Issue: The following DIMM Fault message is seen: SPX86A-800A-95 - Memtest Single Symbol Test Failed (Doc ID 2317012.1) SPX86A-800A-95 indicates that the ILOM fault manager has received an error report indicating a memory DIMM produced correctable errors (CE) during both passes of the memory test.

If the server encounters multiple runtime memory fault related events, increased runtime error messages may be related to DIMM memory testing conditions. Oracle ILOM Adaptive Double DRAM Device Correction (ADDDC) and Post Package Repair (PPR) features are enabled in the server firmware. ADDDC Sparing is a RAS feature to test memory reliability. The Advanced Memory Test (AMT) in the Memory Reference Code (MRC) can fail a DIMM with a single symbol error and then PPR would try to repair the defect.

When enabled, PPR may be able to repair affected DRAM areas on a DIMM. PPR runs when ADDDC was previously activated before reboot or MRC initialization failed memory tests. Upon encountering any memory related fault event during MRC initialization or experiencing certain memory correctable events during runtime that triggers ADDDC on first occurrence, then PPR would be activated after the next system initialization/reboot and attempt to repair the DIMM.

Note:

Certain DIMM manufacturers may exhibit different memory failure patterns, and may not support soft PPR configuration (which enables temporarily attempting a repair action).

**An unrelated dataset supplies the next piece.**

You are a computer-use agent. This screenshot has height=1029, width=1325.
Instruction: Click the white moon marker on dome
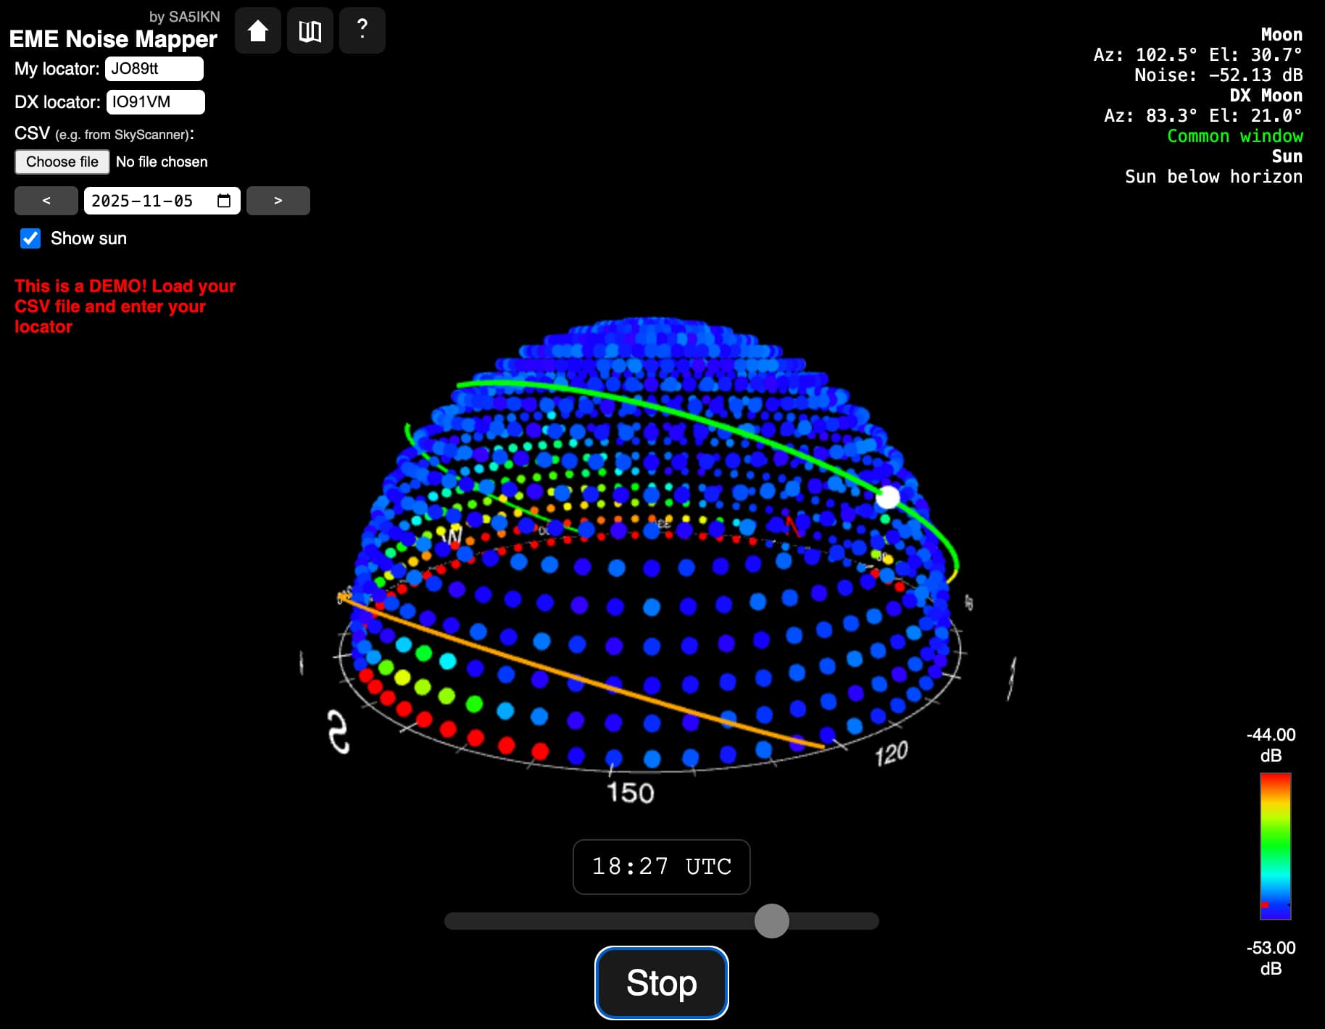click(887, 497)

Affected Hardware: Oracle Communications Server E6-2L, Oracle Server X8-8, Oracle Server X8-2, Oracle Server X8-2L, Oracle Server X7-8, Oracle Server X7-2, Oracle Server X7-2L

Note:

Not all server systems enable ADDDC.

Affected Software:

The following x86 server software Oracle ILOM releases or later, support PPR (Post-Package Repair).

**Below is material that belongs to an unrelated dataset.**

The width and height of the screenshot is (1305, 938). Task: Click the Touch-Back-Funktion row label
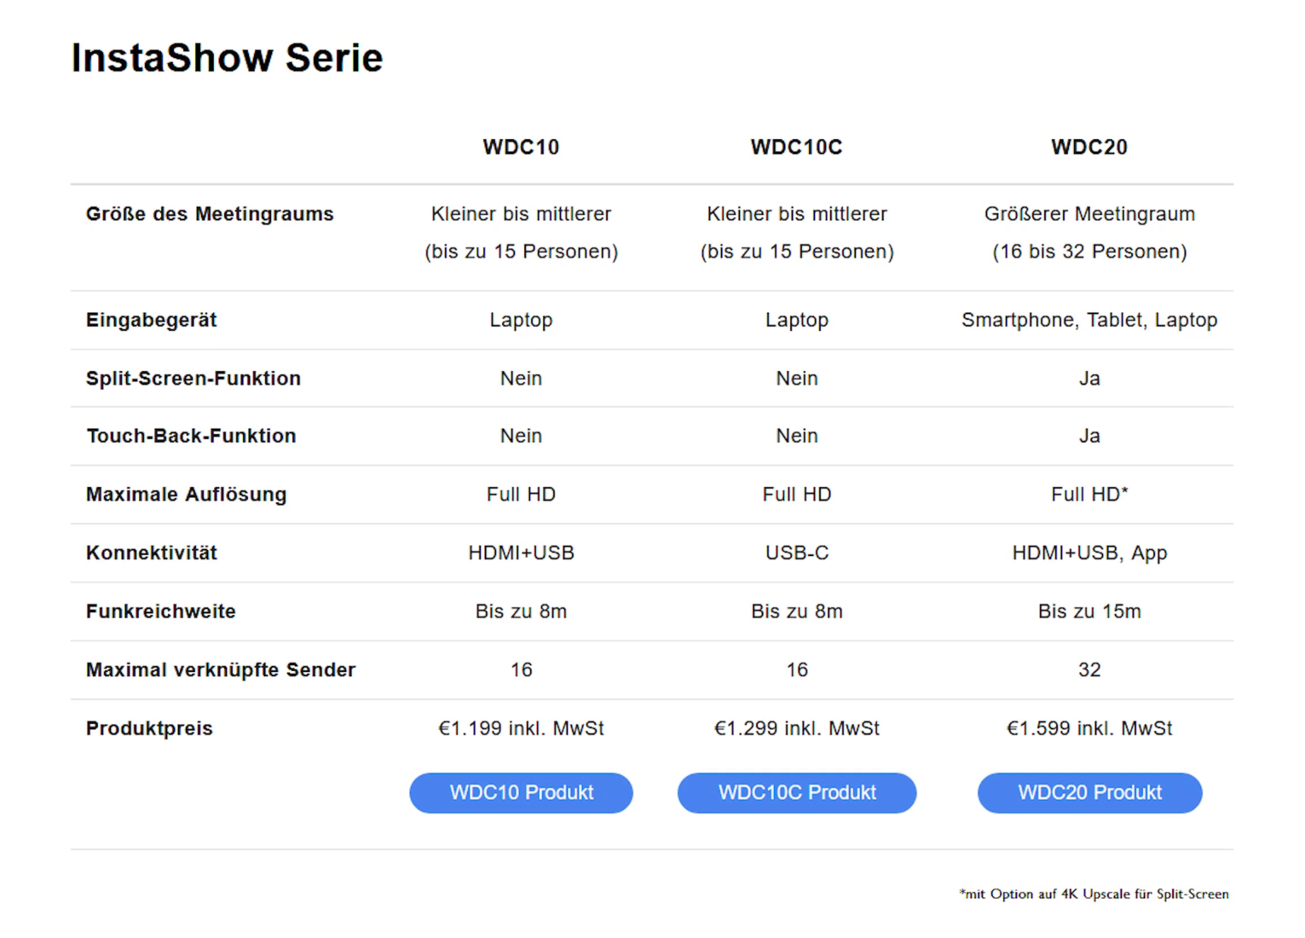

  • Oracle Server X9-2 SW1.1.0 ILOM 5.0.2.21 (Does not enable ADDDC.)
  • Oracle Server X9-2L SW1.1.0 ILOM 5.0.2.21 (Does not enable ADDDC.)
  • Oracle Server X8-8 SW3.2.2.1 ILOM 5.0.2.22 (Does not enable ADDDC.)
  • Oracle Server X8-2 SW3.2.2 ILOM 5.0.2.24
  • Oracle Server X8-2L SW3.2.2 ILOM 5.0.2.24
  • Oracle Server X7-8 SW3.2.2.1 ILOM 5.0.2.22 (Does not enable ADDDC.)
  • Oracle Server X7-2 SW3.2.2 ILOM 5.0.2.24
  • Oracle Server X7-2L SW3.2.2 ILOM 5.0.2.24

Workaround: Some DIMM faults are recoverable errors if PPR is enabled on the server. If multiple DIMM memory errors are detected on the server:

  1. Log in to the Oracle ILOM command-line interface (CLI) using an account with admin (a) role privileges.
  2. From the Oracle ILOM CLI, launch the Oracle ILOM Fault Management Shell.
    -> start /SP/faultmgmt/shell 
    Are you sure you want to start /SP/faultmgmt/shell (y/n)? y
                
  3. Display information about server components using Oracle ILOM FMA CLI command.
    faultmgmtsp> fmadm faulty
                
  4. Manually clear server faults using Oracle ILOM FMA CLI command.
    faultmgmtsp> fmadm repair <FRU>
                
  5. Exit the Oracle ILOM Fault Management Shell and return to the the Oracle ILOM CLI command prompt.
    faultmgmtsp> exit
                
  6. Upgrade the server to the latest ILOM/UEFI firmware release that supports PPR. The system resets during the firmware upgrade and runs memory tests again.
  7. If memory related events faults continue to be logged, replace the faulted DIMMs in the server. Log an Oracle Support case through the support portal for further assistance.

For updated information about Oracle ILOM, refer to Oracle Integrated Lights Out Manager (ILOM) documentation at Servers Documentation - Systems Management.

Oracle Service personnel can find more information about the diagnosis and triage of DIMM Fault failures on x86 servers at My Oracle Support. Refer to the Knowledge Article Doc ID 2698328.1. If there are multiple, simultaneous DIMM Fault message problems on a server, Oracle Service personnel can refer to Knowledge Articles Doc IDs 1603015.1 (KA single symbol error) and 2317012.1 (KA multiple symbol errors).

Note:

Adaptive Double DRAM Device Correction (ADDDC) is also referred to as Adaptive Device Correction (ADC) in some Oracle documents.